Built-in test runner: We replaced Jest in all services. bun test is not just faster (3.1x faster across our test suites), it is meaningfully simpler. No configuration file. No transform pipeline. TypeScript works natively. JSX works natively. The expect() API is Jest-compatible, so we changed import paths and deleted Jest configuration files. We lost some Jest features (custom serializers for snapshot testing, specific mock behaviors) but gained speed and simplicity that more than compensated.
Bun's bundler: For our three client-facing services that serve JavaScript bundles, we replaced esbuild with Bun's built-in bundler. Performance is comparable (esbuild is already extremely fast), but eliminating the dependency simplifies our toolchain. One less binary to install, one less version to track, one less thing that can break.
What Still Does Not Work
Bun is production-ready. It is not perfect. Here is what we still deal with:
node:diagnostics_channel: As mentioned, we replaced this. Bun's implementation exists but is incomplete. If your observability stack relies heavily on diagnostics channels (some APM agents do), you will need workarounds.
Certain node:crypto edge cases: We encountered two issues with ECDSA signature verification where Bun produced different results than Node for malformed inputs. Both were technically undefined behavior (the inputs were invalid), but our ad-verification pipeline needed to handle them identically to Node's behavior. We added explicit input validation before the crypto calls.
node:inspector: Bun supports the Chrome DevTools Protocol, but some programmatic inspector APIs that Node exposes are not available. This affected our production profiling toolchain, which we rebuilt using Bun's built-in profiler (bun --inspect) instead.
Package compatibility: Roughly 1% of npm packages we depend on have issues. Usually it is a package checking process.versions.node or using a Node API in an unusual way. The rate is decreasing with every Bun release, but it is not zero. We maintain a list of known-incompatible packages and check it before adding new dependencies.
Ecosystem maturity: The Bun Discord is the primary support channel. Documentation, while good, does not cover every edge case. When we hit issues, we often read Bun's Zig source code directly. This is fine for our team (we write Zig daily), but it is a real barrier for teams without systems programming experience.
The Decision Framework
Here is when to switch to Bun:
Switch if: You want faster cold starts, lower memory usage, and you are willing to spend a few weeks on migration. Your test suite is comprehensive enough to catch compatibility issues. Your team can debug runtime-level issues when they arise.
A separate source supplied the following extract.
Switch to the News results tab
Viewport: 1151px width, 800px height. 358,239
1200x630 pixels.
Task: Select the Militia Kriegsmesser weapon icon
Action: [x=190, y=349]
Do not switch if: You depend on specific Node APIs in node:vm, node:worker_threads, or node:inspector without being willing to adapt. Your application uses native addons that have not been tested with Bun. You need enterprise support contracts (Bun's commercial offerings are still young).
Switch anyway if: You are starting a new project. There is no reason to start a new TypeScript project on Node in 2026. Bun is strictly better for new projects where you do not carry compatibility baggage.
The Verdict
Twelve months. Fourteen services. 2.3 million requests per second. Zero Bun-caused production incidents after the initial migration. 2.4x faster cold starts. 40% less memory. A simpler toolchain with fewer dependencies.
We spent three engineer-weeks on the migration. We have saved more than that in reduced CI time alone, before counting the operational benefits of lower memory usage and faster scaling.
Bun is not a toy. It is not an experiment. It is a production runtime that is faster, leaner, and simpler than Node.js for every workload we have thrown at it. The compatibility gaps are real but narrow and shrinking. The performance gains are substantial and consistent.
We switched twelve months ago. We are never going back.